#### WHAT TO WORK ON:
The whole listing below is to be returned without alteration.

#### ENTRIES SUPPLIED:
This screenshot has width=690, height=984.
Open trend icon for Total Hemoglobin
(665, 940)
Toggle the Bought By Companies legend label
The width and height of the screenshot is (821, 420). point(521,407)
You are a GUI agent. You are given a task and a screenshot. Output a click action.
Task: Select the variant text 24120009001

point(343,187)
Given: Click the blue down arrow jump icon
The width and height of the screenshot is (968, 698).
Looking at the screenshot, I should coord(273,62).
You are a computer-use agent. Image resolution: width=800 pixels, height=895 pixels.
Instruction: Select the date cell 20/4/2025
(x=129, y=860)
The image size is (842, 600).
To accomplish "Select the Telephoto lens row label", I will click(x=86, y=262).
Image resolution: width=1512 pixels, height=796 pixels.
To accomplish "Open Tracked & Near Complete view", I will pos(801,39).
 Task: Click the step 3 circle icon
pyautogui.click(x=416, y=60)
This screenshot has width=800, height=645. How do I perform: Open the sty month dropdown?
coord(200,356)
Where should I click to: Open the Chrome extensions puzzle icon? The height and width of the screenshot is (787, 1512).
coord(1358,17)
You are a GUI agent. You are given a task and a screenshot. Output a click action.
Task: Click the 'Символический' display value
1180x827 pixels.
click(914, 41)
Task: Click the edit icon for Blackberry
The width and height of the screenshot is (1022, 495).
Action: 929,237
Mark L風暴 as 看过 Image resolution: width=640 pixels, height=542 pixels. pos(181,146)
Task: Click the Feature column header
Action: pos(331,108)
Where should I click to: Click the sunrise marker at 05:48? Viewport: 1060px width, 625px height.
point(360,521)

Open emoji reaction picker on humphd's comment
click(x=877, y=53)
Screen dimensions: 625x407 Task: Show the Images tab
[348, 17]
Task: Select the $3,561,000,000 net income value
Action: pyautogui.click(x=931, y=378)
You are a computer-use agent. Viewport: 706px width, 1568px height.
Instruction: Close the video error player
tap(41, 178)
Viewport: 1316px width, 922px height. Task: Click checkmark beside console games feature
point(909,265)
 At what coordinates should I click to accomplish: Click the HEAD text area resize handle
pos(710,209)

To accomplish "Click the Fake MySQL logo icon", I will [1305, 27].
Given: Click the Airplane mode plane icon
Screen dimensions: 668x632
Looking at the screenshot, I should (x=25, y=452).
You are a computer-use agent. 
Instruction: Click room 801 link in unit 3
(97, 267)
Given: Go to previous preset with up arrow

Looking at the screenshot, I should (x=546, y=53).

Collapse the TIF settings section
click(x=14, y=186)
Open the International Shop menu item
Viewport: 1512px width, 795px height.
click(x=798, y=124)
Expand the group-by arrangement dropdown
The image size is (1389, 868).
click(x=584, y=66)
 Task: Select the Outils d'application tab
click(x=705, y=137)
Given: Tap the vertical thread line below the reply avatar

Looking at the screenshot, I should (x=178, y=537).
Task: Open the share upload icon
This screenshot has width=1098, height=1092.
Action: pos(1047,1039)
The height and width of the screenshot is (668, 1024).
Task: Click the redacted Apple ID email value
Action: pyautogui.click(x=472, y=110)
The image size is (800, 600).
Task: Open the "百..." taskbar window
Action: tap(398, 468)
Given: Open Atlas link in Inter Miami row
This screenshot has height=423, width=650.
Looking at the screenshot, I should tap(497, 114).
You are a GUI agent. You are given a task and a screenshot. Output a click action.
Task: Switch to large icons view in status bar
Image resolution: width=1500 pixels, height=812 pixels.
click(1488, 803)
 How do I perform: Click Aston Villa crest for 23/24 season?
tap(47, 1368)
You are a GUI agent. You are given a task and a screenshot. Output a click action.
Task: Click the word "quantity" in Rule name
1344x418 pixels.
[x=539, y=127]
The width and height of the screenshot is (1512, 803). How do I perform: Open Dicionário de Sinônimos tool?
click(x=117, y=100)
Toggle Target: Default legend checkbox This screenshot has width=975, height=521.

#### TASK RESPONSE:
This screenshot has width=690, height=984.
Open trend icon for Total Hemoglobin
(665, 940)
Toggle the Bought By Companies legend label
The width and height of the screenshot is (821, 420). point(521,407)
You are a GUI agent. You are given a task and a screenshot. Output a click action.
Task: Select the variant text 24120009001

point(343,187)
Given: Click the blue down arrow jump icon
The width and height of the screenshot is (968, 698).
Looking at the screenshot, I should coord(273,62).
You are a computer-use agent. Image resolution: width=800 pixels, height=895 pixels.
Instruction: Select the date cell 20/4/2025
(x=129, y=860)
The image size is (842, 600).
To accomplish "Select the Telephoto lens row label", I will click(x=86, y=262).
Image resolution: width=1512 pixels, height=796 pixels.
To accomplish "Open Tracked & Near Complete view", I will pos(801,39).
 Task: Click the step 3 circle icon
pyautogui.click(x=416, y=60)
This screenshot has width=800, height=645. How do I perform: Open the sty month dropdown?
coord(200,356)
Where should I click to: Open the Chrome extensions puzzle icon? The height and width of the screenshot is (787, 1512).
coord(1358,17)
You are a GUI agent. You are given a task and a screenshot. Output a click action.
Task: Click the 'Символический' display value
1180x827 pixels.
click(914, 41)
Task: Click the edit icon for Blackberry
The width and height of the screenshot is (1022, 495).
Action: 929,237
Mark L風暴 as 看过 Image resolution: width=640 pixels, height=542 pixels. pos(181,146)
Task: Click the Feature column header
Action: pos(331,108)
Where should I click to: Click the sunrise marker at 05:48? Viewport: 1060px width, 625px height.
point(360,521)

Open emoji reaction picker on humphd's comment
click(x=877, y=53)
Screen dimensions: 625x407 Task: Show the Images tab
[348, 17]
Task: Select the $3,561,000,000 net income value
Action: pyautogui.click(x=931, y=378)
You are a computer-use agent. Viewport: 706px width, 1568px height.
Instruction: Close the video error player
tap(41, 178)
Viewport: 1316px width, 922px height. Task: Click checkmark beside console games feature
point(909,265)
 At what coordinates should I click to accomplish: Click the HEAD text area resize handle
pos(710,209)

To accomplish "Click the Fake MySQL logo icon", I will [1305, 27].
Given: Click the Airplane mode plane icon
Screen dimensions: 668x632
Looking at the screenshot, I should (x=25, y=452).
You are a computer-use agent. 
Instruction: Click room 801 link in unit 3
(97, 267)
Given: Go to previous preset with up arrow

Looking at the screenshot, I should (x=546, y=53).

Collapse the TIF settings section
click(x=14, y=186)
Open the International Shop menu item
Viewport: 1512px width, 795px height.
click(x=798, y=124)
Expand the group-by arrangement dropdown
The image size is (1389, 868).
click(x=584, y=66)
 Task: Select the Outils d'application tab
click(x=705, y=137)
Given: Tap the vertical thread line below the reply avatar

Looking at the screenshot, I should (x=178, y=537).
Task: Open the share upload icon
This screenshot has width=1098, height=1092.
Action: pos(1047,1039)
The height and width of the screenshot is (668, 1024).
Task: Click the redacted Apple ID email value
Action: pyautogui.click(x=472, y=110)
The image size is (800, 600).
Task: Open the "百..." taskbar window
Action: tap(398, 468)
Given: Open Atlas link in Inter Miami row
This screenshot has height=423, width=650.
Looking at the screenshot, I should tap(497, 114).
You are a GUI agent. You are given a task and a screenshot. Output a click action.
Task: Switch to large icons view in status bar
Image resolution: width=1500 pixels, height=812 pixels.
click(1488, 803)
 How do I perform: Click Aston Villa crest for 23/24 season?
tap(47, 1368)
You are a GUI agent. You are given a task and a screenshot. Output a click action.
Task: Click the word "quantity" in Rule name
1344x418 pixels.
[x=539, y=127]
The width and height of the screenshot is (1512, 803). How do I perform: Open Dicionário de Sinônimos tool?
click(x=117, y=100)
Toggle Target: Default legend checkbox This screenshot has width=975, height=521.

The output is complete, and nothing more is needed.